C’est dur New York en ce moment. C’est un peu la honte compte tenu de l’histoire de la ville et de son rôle dans la dance music et ses clubs qui ont fait tant parler, mais en ce moment c’est pas ça du tout, même si je dois dire que les Sunday’s Best, en plein été, sont vraiment cool, en extérieur comme ça à côté du canal en plein après-midi (de 15 à 21:00) dans un endroit paumé, pas loin d’où j’habite d’ailleurs. Mais sur la scène en général, plein de clubs ont fermé, il n’y a pas même un endroit où j’aimerais aller… Ici j’entends les gens dire que la scène clubs craint aussi, mais vous avez le Social Club, le Rex etc.… Mais à New York, on a rien de ça, du tout, alors oui, il y a la Santa’s party house, tout le monde croyait que ça allait être notre bouée de sauvetage mais le son n’est pas bon, c’est pas parfait, on a fait des soirées DFA là-bas, j’avais même une sorte de résidence pendant un temps, je vais sûrement y faire une soirée Beats In Space mais bon, c’est pas l’endroit rêvé…

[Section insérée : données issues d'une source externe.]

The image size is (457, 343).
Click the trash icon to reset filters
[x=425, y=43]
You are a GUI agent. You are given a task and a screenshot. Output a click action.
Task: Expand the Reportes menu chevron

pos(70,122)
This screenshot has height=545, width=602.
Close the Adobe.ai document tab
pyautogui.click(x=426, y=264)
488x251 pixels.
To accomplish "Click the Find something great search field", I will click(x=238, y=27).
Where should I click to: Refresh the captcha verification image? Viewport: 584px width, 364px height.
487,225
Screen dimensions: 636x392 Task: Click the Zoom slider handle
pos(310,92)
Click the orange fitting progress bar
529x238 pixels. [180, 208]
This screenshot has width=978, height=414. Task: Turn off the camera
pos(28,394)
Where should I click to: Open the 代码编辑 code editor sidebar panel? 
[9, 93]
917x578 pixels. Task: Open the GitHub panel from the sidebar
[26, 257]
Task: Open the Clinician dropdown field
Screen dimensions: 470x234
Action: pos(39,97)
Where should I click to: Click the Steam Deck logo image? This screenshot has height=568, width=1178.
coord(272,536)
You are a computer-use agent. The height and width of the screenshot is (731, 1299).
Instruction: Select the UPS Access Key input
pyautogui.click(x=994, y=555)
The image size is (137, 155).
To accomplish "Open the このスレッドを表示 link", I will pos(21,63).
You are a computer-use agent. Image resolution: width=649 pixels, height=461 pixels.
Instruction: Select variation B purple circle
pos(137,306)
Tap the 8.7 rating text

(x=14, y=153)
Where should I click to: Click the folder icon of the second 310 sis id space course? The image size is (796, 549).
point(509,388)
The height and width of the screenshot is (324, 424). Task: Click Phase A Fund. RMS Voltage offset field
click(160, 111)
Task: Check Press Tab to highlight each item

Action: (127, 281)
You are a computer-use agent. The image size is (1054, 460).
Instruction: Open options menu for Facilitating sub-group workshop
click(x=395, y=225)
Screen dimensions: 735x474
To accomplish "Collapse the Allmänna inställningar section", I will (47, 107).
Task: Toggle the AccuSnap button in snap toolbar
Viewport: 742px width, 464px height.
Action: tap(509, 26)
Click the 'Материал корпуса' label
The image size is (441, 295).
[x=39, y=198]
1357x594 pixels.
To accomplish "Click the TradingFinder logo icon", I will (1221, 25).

J’ai lu que David Mancuso continue à faire ses soirées, c’est vrai ?
Oui, il continue, il en fait à la Maison de l’Ukraine… De toute façon, il a toujours organisé des soirées privées, que ça soit les soirées “rouges”, des soirées chez lui, ou à la Maison de l’Ukraine. Cela ne se déroule jamais dans des clubs, il loue l’endroit, il ramène le son et tout ça et ça se termine à minuit… En réalité, je ne sais pas où les gens sortent aujourd’hui, plus dans les petits bars. Je crois que les gens vivent un peu partout maintenant, alors qu’avant il y avait plus d’espaces à New York, des zones industrielles avec que des usines et rien autour, si tu faisais une fête dans ces coins, personne n’allait appeler pour tapage nocturne et compagnie. Aujourd’hui, tout le monde veut habiter dans ces endroits, ils paient un million de dollars pour y habiter, alors ils ne veulent pas de problèmes de bruit sinon ils appellent direct la police.
Beaucoup de trucs ont donc bougé vers Brooklyn, c’est évidemment par là que ça se passe, mais du coup tout le monde y déménage aussi, les gens se mettent à se plaindre du bruit et on se retrouve avec les mêmes problèmes à Brooklyn. C’est une vraie honte parce que New York jouissait d’une telle réputation en termes de clubs… Donc voilà, quand on me pose cette question, et on me la pose souvent, j’essaie d’imaginer, comme on disait tout à l’heure, d’imaginer comment c’était New York au début des années 80 or je crois que c’est comme ça que les gens de l’extérieur voient encore New York sauf que ce n’est plus ainsi. Du tout. Tiens, en parlant des Optimo, je ne pense pas qu’ils aient fait une bonne soirée là-bas depuis un sacré bout de temps… C’est une honte…

Le résultat de la gentrification…
J’espère que les choses vont changer et aller mieux mais je n’ai pas l’impression qu’on en prenne la direction.